§ GOAL OF THE EXERCISE: Give back the line in the listing below that contains "5.00 out of 5 (122, 1924)" and all remaining lines, retyped exactly, through the last line.

*** SUPPLIED MATERIAL ***

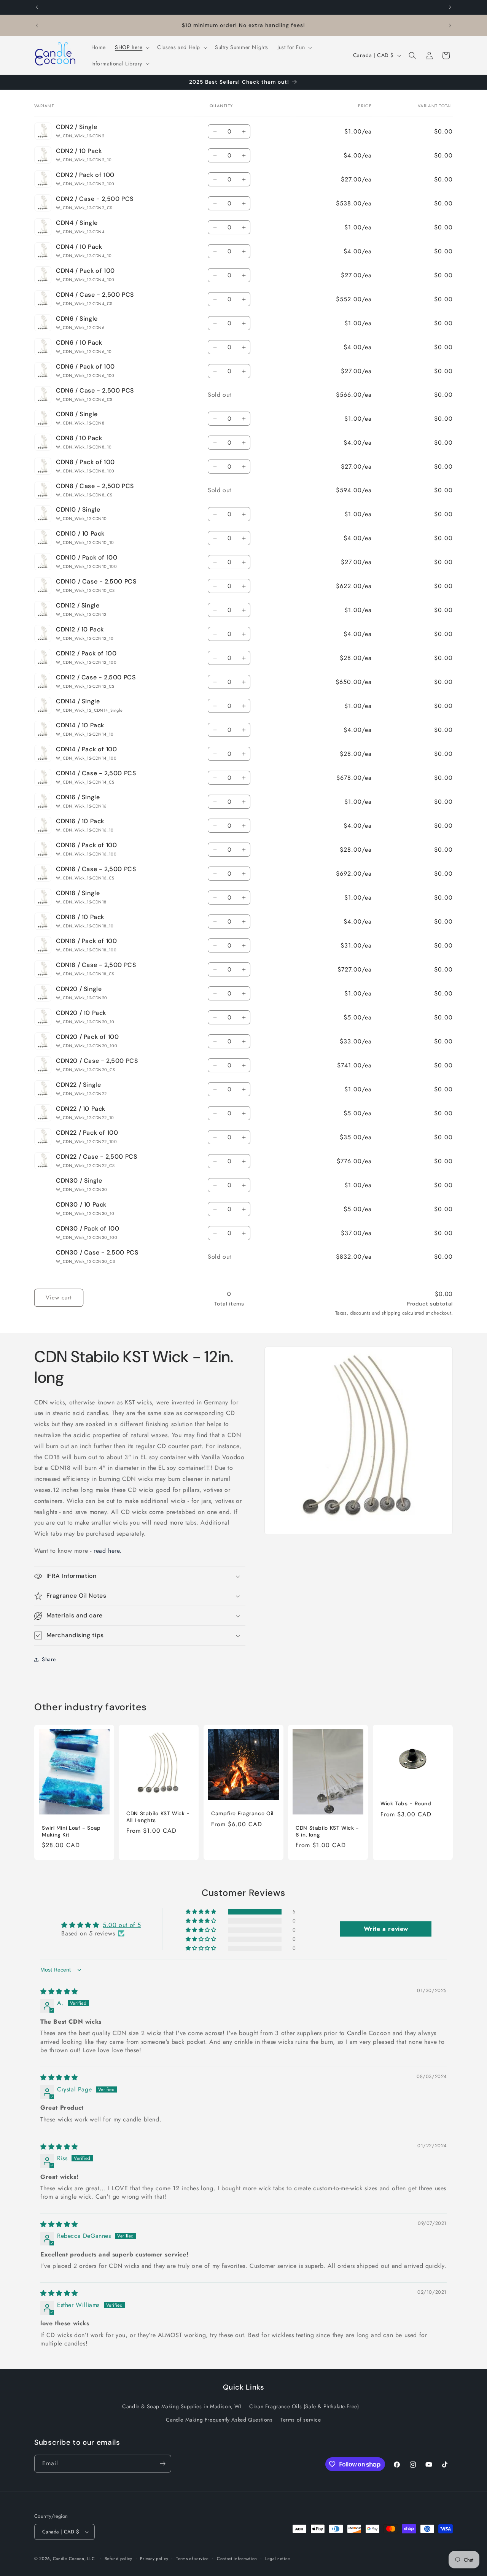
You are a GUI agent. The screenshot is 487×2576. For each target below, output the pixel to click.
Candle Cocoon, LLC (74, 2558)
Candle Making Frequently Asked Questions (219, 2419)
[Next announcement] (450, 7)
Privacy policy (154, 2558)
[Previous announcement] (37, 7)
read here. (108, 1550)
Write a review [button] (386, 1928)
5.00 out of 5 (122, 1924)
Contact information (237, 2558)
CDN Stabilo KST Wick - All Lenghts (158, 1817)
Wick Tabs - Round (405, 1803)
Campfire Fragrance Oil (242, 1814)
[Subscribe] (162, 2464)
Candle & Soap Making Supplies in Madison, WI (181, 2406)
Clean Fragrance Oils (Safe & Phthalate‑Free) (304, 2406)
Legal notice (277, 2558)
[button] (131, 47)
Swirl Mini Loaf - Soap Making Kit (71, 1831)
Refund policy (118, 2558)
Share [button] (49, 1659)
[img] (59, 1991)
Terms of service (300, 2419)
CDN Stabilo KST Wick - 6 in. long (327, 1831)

*** End of SUPPLIED MATERIAL ***

§ EXPECTED OUTPUT:
5.00 out of 5 (122, 1924)
Contact information (237, 2558)
CDN Stabilo KST Wick - All Lenghts (158, 1817)
Wick Tabs - Round (405, 1803)
Campfire Fragrance Oil (242, 1814)
[Subscribe] (162, 2464)
Candle & Soap Making Supplies in Madison, WI (181, 2406)
Clean Fragrance Oils (Safe & Phthalate‑Free) (304, 2406)
Legal notice (277, 2558)
[button] (131, 47)
Swirl Mini Loaf - Soap Making Kit (71, 1831)
Refund policy (118, 2558)
Share [button] (49, 1659)
[img] (59, 1991)
Terms of service (300, 2419)
CDN Stabilo KST Wick - 6 in. long (327, 1831)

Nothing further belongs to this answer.